Having trouble getting health insurance? You’re not alone, according to new data.
Analysis from HealthPocket shows the health insurance industry averages an application rejection rate of 22 percent of submitted individual and family applications nationally.
And some states are much worse: Montana has the highest percentage of area insurer rejections with 45 percent, followed by Alabama (40 percent), District of Columbia (37 percent), Arkansas (35 percent) and Alaska (34 percent). Plus, some insurers have declination rates greater than 70 percent, analysts found.
“Clearly there is great variability across states and within states in terms of how frequently an insurer rejects a health insurance application, but nationally it seems to be occurring more frequently than industry analysts had assumed,” says Kev Coleman, head of research and data at HealthPocket.
For example, Kaiser Permanente plans in Georgia have a declination rate of 34 percent, but in Hawaii the same company has a much lower rate of 22 percent, analysts said.
HealthPocket, a free website that compares and ranks all health plans, analyzed publicly available insurance records of 9,450 plans for individuals and families under the age of 65 to determine the average declination rate of health insurance applications, and compared this average to the declination rate of individual insurers.
Beginning Jan. 1, 2014, under the Patient Protection and Affordable Care Act, insurers are prohibited from discriminating against or charging higher rates for any individuals based on gender or pre-existing medical conditions.
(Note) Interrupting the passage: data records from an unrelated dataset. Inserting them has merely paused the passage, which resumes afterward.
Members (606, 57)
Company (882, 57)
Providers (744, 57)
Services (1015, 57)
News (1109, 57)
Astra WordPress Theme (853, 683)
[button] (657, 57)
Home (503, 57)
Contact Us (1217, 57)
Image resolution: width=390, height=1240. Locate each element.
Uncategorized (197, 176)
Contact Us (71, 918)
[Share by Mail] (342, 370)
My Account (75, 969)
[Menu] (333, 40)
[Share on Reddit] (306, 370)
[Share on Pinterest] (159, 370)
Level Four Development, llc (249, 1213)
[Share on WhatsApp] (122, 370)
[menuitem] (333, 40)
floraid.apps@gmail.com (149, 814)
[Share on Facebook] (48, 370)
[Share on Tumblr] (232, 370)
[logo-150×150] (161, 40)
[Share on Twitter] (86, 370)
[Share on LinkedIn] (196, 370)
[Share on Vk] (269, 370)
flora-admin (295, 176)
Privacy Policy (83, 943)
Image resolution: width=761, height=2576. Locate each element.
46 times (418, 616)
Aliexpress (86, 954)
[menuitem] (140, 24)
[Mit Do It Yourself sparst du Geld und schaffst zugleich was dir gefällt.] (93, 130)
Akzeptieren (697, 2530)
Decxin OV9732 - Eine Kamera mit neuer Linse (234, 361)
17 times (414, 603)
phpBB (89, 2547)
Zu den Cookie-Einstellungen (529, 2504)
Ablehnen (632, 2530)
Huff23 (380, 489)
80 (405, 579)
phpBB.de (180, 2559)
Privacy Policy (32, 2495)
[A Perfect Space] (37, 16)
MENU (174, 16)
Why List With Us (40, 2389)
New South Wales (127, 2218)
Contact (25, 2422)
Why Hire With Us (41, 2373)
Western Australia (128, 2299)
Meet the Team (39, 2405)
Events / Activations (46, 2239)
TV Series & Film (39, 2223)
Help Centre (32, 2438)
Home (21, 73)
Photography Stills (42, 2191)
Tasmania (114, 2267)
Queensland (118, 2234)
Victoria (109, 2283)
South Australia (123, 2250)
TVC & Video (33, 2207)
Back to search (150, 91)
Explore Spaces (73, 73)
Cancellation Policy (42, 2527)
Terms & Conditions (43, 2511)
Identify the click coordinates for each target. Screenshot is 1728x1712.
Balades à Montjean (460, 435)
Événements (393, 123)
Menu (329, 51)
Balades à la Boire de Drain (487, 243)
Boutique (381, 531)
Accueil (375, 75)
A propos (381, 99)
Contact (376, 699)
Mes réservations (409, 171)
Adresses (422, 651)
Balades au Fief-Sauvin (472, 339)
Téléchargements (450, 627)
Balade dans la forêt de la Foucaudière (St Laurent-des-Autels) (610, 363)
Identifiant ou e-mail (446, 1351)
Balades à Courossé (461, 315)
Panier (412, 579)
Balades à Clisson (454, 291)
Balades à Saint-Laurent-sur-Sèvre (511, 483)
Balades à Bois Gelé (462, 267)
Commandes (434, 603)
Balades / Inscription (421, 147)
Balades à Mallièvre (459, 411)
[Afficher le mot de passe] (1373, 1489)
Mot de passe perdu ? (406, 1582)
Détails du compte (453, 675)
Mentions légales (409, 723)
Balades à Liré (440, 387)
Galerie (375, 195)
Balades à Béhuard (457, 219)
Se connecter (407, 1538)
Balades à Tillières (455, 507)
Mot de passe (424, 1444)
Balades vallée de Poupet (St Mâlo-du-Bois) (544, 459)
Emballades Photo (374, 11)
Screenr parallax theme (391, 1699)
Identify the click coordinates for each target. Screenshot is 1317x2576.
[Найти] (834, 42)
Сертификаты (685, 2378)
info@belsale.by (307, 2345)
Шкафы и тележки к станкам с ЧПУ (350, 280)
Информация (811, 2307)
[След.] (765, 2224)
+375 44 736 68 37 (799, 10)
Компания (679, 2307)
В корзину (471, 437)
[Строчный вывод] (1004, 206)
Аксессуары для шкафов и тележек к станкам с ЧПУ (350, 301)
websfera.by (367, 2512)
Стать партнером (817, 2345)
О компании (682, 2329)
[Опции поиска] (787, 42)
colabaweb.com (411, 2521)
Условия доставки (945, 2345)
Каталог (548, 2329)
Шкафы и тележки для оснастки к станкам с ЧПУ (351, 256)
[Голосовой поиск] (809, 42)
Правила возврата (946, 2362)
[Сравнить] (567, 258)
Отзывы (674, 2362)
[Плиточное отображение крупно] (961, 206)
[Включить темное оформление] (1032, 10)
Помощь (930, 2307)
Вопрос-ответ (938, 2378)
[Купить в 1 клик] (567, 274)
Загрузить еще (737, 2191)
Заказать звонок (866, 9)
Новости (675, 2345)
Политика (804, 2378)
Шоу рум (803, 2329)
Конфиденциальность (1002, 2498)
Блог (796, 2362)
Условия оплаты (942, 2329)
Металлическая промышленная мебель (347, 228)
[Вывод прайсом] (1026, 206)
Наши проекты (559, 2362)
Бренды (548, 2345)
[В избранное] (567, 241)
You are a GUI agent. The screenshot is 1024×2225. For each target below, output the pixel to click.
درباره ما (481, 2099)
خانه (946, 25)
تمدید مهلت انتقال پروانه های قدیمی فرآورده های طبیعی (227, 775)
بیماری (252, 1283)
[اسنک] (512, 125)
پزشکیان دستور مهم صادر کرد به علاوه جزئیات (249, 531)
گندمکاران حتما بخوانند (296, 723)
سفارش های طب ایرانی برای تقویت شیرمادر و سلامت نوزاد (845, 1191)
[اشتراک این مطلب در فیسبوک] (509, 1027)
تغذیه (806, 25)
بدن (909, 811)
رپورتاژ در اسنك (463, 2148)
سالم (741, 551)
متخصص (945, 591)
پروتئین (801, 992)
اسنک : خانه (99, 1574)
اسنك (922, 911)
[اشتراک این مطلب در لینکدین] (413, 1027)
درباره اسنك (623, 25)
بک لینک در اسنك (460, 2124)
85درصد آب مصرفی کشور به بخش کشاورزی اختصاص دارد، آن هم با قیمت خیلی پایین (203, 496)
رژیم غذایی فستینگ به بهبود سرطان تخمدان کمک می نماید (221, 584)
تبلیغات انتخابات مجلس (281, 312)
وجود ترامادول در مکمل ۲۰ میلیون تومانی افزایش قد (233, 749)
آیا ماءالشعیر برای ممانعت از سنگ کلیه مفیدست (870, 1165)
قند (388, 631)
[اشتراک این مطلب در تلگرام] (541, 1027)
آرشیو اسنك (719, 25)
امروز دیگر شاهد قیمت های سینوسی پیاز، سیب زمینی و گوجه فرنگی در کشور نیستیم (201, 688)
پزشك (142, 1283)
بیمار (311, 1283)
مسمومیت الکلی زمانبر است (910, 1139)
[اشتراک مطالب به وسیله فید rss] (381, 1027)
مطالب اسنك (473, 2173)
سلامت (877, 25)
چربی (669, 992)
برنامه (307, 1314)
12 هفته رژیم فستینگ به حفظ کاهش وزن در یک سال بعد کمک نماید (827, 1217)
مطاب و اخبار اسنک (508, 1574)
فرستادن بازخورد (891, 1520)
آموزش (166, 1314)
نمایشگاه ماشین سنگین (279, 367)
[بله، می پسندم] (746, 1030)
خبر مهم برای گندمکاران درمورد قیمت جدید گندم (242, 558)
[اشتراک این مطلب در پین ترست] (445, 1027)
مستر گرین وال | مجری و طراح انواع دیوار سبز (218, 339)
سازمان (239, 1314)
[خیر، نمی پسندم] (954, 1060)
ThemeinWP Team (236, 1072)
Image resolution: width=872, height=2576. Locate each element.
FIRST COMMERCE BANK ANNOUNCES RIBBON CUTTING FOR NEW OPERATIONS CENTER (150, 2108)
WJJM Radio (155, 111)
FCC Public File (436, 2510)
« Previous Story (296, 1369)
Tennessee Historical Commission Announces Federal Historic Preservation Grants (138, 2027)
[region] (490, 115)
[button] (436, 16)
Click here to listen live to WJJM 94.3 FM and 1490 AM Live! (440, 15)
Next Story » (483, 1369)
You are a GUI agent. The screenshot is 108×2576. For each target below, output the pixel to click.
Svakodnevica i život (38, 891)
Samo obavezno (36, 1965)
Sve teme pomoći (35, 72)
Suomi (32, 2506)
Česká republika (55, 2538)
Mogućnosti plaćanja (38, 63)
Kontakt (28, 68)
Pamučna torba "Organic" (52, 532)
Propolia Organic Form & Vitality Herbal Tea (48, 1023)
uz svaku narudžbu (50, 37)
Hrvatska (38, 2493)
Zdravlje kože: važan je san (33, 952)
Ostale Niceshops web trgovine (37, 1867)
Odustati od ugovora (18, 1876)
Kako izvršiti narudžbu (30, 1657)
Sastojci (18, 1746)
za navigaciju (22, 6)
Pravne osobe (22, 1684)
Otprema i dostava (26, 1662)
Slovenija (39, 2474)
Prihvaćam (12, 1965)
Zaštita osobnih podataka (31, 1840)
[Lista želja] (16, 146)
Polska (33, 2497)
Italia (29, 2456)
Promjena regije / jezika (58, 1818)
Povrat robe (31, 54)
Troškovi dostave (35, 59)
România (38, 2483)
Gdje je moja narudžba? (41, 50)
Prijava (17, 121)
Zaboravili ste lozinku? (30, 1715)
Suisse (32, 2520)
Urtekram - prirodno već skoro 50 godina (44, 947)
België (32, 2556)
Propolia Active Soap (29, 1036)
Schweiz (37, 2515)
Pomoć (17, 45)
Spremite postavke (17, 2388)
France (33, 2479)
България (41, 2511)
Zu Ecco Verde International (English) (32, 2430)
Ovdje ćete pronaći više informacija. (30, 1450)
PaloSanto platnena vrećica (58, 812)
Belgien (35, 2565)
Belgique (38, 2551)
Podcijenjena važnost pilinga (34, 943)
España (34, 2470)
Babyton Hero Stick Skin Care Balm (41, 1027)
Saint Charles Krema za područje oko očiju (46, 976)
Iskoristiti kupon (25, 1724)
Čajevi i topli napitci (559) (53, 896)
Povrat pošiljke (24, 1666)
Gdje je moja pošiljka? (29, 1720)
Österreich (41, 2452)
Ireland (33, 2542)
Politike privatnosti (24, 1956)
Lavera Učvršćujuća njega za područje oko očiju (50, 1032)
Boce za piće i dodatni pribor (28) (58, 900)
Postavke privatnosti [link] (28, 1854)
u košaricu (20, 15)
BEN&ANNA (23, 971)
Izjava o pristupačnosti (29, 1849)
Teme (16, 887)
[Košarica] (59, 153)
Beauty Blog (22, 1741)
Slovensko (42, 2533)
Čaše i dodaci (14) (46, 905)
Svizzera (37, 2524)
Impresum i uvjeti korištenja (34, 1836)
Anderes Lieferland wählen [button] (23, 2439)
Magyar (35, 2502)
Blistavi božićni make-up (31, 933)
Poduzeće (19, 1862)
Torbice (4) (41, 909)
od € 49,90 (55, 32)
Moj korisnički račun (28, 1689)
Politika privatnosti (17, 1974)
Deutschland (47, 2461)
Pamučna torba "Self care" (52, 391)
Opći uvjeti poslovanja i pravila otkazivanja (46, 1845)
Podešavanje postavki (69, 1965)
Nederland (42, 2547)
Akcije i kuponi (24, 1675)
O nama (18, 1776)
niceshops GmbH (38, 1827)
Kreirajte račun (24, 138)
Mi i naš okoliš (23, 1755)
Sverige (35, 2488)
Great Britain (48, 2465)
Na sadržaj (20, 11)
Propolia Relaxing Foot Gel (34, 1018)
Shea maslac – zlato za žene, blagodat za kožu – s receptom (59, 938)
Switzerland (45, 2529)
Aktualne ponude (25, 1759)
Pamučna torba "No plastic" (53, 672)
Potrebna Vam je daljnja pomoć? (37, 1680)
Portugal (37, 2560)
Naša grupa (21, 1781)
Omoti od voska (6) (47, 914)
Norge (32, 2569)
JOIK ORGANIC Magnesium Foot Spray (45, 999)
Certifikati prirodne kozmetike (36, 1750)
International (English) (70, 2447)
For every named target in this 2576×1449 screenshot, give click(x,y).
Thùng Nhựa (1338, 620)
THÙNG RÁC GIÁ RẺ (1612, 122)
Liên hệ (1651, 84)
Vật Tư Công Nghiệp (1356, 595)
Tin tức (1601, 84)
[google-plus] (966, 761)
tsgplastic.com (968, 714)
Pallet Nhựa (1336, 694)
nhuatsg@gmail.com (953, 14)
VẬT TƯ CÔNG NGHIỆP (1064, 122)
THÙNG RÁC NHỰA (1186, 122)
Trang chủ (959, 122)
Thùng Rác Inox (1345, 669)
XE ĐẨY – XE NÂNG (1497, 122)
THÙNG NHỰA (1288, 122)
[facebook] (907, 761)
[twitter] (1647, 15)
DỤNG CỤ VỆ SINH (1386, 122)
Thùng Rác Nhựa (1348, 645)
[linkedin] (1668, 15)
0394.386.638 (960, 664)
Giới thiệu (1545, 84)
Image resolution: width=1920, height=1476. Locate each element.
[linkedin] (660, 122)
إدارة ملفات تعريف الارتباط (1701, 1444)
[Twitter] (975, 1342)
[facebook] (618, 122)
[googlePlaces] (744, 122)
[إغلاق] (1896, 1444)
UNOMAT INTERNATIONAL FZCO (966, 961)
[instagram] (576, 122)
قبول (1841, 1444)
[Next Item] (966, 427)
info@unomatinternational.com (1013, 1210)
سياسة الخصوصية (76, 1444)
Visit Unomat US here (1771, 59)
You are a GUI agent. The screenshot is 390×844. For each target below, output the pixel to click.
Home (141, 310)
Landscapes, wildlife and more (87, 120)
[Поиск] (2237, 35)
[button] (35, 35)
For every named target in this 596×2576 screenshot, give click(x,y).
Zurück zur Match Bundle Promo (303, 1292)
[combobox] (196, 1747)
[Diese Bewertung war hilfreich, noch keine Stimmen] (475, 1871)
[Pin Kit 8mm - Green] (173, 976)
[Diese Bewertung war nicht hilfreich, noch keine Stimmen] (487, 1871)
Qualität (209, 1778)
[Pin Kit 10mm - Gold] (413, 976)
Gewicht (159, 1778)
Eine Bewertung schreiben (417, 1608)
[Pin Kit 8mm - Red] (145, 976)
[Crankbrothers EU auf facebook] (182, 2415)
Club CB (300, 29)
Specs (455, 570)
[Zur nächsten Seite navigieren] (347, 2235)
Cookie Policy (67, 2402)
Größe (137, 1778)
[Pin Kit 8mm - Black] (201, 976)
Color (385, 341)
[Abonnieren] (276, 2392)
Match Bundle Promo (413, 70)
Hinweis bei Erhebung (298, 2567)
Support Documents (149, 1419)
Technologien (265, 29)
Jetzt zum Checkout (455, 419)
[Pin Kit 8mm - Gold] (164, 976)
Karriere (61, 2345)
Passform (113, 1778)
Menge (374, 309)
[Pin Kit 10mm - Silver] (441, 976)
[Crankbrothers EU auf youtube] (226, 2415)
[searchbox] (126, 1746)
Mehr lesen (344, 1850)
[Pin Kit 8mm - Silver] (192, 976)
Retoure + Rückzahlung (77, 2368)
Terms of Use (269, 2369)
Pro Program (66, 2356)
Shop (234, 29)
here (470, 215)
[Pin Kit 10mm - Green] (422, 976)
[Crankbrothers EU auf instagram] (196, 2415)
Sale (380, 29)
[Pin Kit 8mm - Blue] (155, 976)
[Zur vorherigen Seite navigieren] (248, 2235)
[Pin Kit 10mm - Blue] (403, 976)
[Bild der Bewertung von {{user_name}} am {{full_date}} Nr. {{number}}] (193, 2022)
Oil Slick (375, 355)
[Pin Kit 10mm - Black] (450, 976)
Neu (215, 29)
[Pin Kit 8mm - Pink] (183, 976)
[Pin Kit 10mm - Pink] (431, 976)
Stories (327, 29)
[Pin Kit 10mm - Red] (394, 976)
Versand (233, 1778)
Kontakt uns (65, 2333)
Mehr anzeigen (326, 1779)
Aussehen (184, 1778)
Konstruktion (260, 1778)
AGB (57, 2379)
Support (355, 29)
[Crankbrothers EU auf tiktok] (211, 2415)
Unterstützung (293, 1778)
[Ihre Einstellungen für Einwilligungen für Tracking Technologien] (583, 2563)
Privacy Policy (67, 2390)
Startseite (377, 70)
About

“What is unclear is whether some insurers have increased their declination rate in order to improve risk pool health and profitability prior to 2014, when [the pre-existing provision goes into effect],” Coleman says.
The research called out the plans with the highest declination rates. They are: South Dakota’s John Alden Life Insurance Company (73 percent), Utah’s Assurant Health (71 percent), North Dakota’s Assurant Health (58 percent), Kentucky’s Time Insurance Company (56 percent), and Idaho’s Assurant Health (56 percent).
Additionally, some non-profit insurance companies have higher declination rates than for-profit insurers, analysts found. Kaiser Permanente in Georgia, for example, has a declination rate of 34 percent while Humana, a large for-profit insurer in Georgia, has a declination rate of 23 percent.
But East Coasters fare the best with their chances of getting health insurance. Maine, Massachusetts, New Jersey, New York and Vermont all have zero declination rates.